Shortly after speaking with Spotlight PA, he shared an article reporting that one of the state House’s most socially conservative members, state Rep. Stephanie Borowicz (R., Clinton), had introduced a bill for the new session that would ban abortion in virtually all circumstances.
“Well,” Stephens wrote in a text message, “so much for that!”
Republicans across the political spectrum have echoed some of Stephens’ concerns about voters’ view of the GOP, criticizing the party’s lack of a pitchable policy agenda on the campaign trail.
Last month, moderate state Rep. Tom Mehaffie (R., Dauphin), told Spotlight PA that the past few years had resulted in “a lot of bad products in the House.” He did not name specifics.
Privately, other GOP sources have said they disagreed with leadership’s decision to force a late-night vote in July on a controversial bundled constitutional amendment. It would have included several disparate constitutional changes, including a measure to block courts from finding a constitutional right to abortion access, and another aimed at implementing stricter voter ID laws.
Forcing legislative Republicans to vote on the proposal brought the U.S. Supreme Court’s decision to overturn Roe v. Wade to the forefront of some races, and gave Democrats additional material to use against GOP candidates.
But more conservative members of the state House have drawn different lessons from the party’s poor midterm performance: that Republicans did not advance an aggressive enough agenda.

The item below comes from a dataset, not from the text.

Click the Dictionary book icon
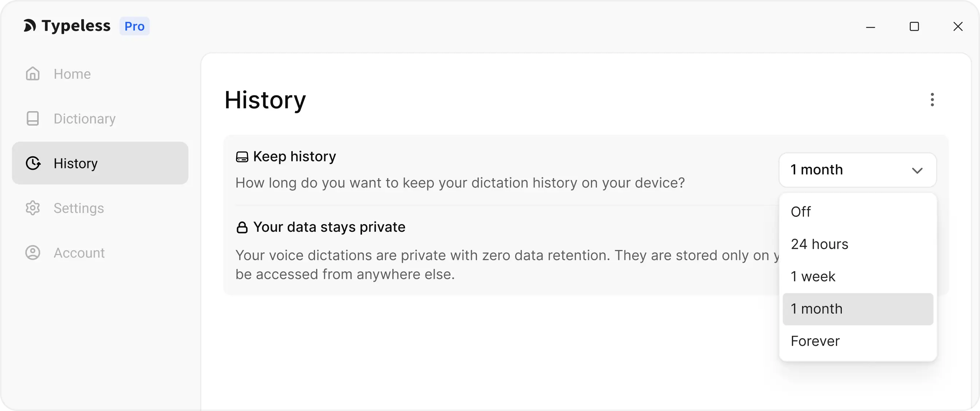The height and width of the screenshot is (411, 980). [x=33, y=119]
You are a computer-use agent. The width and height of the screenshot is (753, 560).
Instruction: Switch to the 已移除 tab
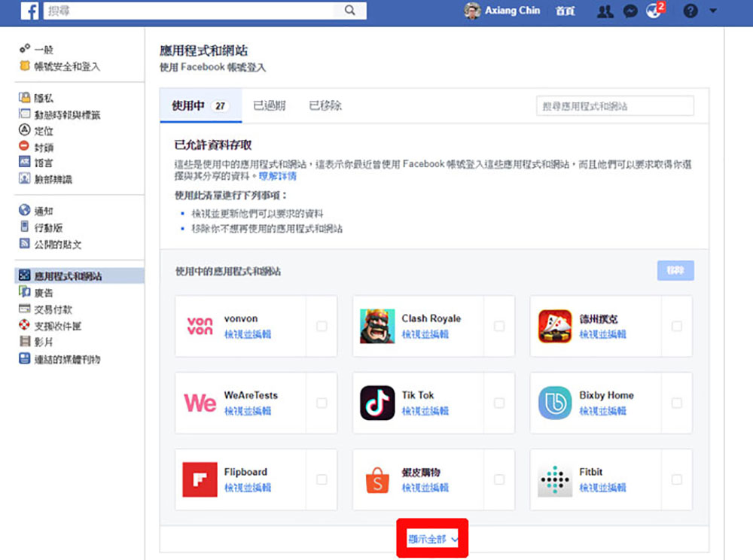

State Rep. Aaron Bernstine (R., Lawrence) told Spotlight PA that leadership would avoid votes on controversial bills by arguing it was too hard for some colleagues or by arguing that the timing wasn’t right.
However, with voters “tired of the status quo,” the caucus needed to do a better job of putting words into action, he said.
“The truth is we should be the party of fiscal responsibility, yet we refused to run the Taxpayer Protection Act,” Bernstine said, referring to a proposed constitutional amendment to cap state spending to the rate of inflation. “We are the party of school choice, but we refused to run a comprehensive school choice bill. We are the party of individual freedom, but we refused to run a constitutional amendment on medical freedom,” which would have banned vaccine mandates.
(Bernstine is also listed as a member of the new Pennsylvania Freedom Caucus, according to its website.)
Other GOP lawmakers seek to avoid too much finger-pointing.
State Sen. Dave Argall (R., Schuylkill), who chaired the chamber’s powerful State Government Committee during the past session, said his party needs to “find a message that resonates in both our rural areas, and in our suburban and urban areas.”
He has just a few priorities for 2023: pass a state budget that carefully takes into account the “iffy” economy, and overhaul and update Pennsylvania’s long-debated election laws.
Unless the courts intervene, in January the state Senate will also have to conduct a trial for Krasner.
Asked whether he wanted to spend legislative time that way, Argall laughed.
“We don’t have a choice,” he said. “We have an obligation. The House impeached, the Senate must proceed accordingly.”